蝉の声が少なくなり、赤とんぼを良く見かけるようになった。夏が終わりかけているんだ。

「ライカさん…どこへ行くのですか?」
 ただ着いて来い、とだけ言った。壱与は何も言わずに俺の後を着いて来た。さすがに小一時間も歩くと気になったのだろう。これが初めて問い掛けてきた瞬間だった。
「…見せたいものがあるんだ。」
 俺のその言葉を聞くと、壱与は一度だけ微笑んで、それ以上は何も聞いてこなかった。

 どれくらい歩いただろう。
 日も傾きかけた頃に、やっとあの場所へ着いた。
 俺や、オタジやウツキが子供の頃から遊んでいた場所。
 辺り一面がススキの野原。この頃になるとススキがなることは知っていた。
 乾いた風に吹かれて揺れるススキを見ると、なぜだか心が落ち着いたものだった。

「綺麗だろ?」
 得意げに言ってみせると、壱与は何も言わずにただ頷いた。目はススキ野原に釘付けのようで、少し惚けた顔をしていた。
「まるで、雲の中にいるみたいですね…」
 そう言ってもう一度微笑んだ壱与を見て、俺はホッとした。『壱与をここに連れて来て良かった――…』心からそう思った。

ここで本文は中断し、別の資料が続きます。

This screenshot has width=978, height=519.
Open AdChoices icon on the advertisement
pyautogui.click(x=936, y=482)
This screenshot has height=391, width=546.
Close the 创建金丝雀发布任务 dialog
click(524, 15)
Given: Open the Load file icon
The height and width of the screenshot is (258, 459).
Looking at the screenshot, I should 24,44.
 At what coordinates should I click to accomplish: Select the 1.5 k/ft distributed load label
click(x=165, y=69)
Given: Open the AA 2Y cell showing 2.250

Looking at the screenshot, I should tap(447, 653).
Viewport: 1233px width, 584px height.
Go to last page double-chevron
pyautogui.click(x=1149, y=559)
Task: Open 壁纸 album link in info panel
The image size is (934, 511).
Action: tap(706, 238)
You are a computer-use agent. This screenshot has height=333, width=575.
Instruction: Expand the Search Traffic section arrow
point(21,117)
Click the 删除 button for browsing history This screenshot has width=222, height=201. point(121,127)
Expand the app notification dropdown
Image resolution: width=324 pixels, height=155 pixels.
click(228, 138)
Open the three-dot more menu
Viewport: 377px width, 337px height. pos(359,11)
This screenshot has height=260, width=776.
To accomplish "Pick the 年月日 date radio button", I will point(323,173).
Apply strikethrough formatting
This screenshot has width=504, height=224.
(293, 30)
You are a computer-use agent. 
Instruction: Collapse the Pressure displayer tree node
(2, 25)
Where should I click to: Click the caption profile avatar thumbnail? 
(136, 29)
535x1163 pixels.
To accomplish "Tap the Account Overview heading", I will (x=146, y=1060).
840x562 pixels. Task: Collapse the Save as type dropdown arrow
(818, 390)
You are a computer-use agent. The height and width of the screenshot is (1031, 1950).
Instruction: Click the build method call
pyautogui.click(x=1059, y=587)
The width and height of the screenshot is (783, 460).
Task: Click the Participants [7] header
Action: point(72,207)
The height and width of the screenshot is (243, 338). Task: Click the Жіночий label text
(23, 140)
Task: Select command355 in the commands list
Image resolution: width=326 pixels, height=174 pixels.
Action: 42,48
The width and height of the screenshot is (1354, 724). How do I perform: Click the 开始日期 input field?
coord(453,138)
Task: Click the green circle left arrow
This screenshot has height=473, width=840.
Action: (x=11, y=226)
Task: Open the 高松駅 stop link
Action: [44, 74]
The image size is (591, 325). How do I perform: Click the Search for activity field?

 しばらく、ふたりでススキを眺めていた。何をするでもなく、何を話すわけでもなく。風に揺れるススキを見て、過ぎる夏を想っていたのだろうか。幸せそうに目を細めている壱与の横顔を見ると、そんなことはどうでもよくなってしまった。見慣れたはずのススキ野原に、改めて感動する自分がいた。


 いつしか日はすっかり落ちていた。
 月明かりに照らされた壱与を見つめていると、壱与も俺の視線に気付いて笑いかけてきた。
「そろそろ、帰りましょう?みなさん心配しているかもしれませんから…」
「ああ…」
 そう言って、ススキ野原に背を向けた時…強い風が吹いた。

 悪戯な風が、壱与の長い髪を舞い上げる。

「あ…」
 髪を押さえて、壱与は呟いた。俺も、風に呼び掛けられた気がして振りかえる。


 真っ白なススキの穂が、風に舞い上げられていた。それは初めて見た光景で、あまりに綺麗だった。


「すごい…」
 壱与もその光景に目を見張っていた。
 悪戯な風は、俺達に贈り物をしてくれたのだった。その不思議な光景を。

 そう、まるで―――…

「夏に降る…雪みたいですね。」

 舞い散るススキをその細い肩に積もらせ、壱与は柔らかく笑った。

 

 



妹から雷火小説を強奪しましたッ!
ライカと壱与の仲って結構好きなのですよ。言葉を交わさなくても気持ちが通じてるというか…。
そんな2人の雰囲気と情景がなんとも素敵な小説です。

…また書いてね!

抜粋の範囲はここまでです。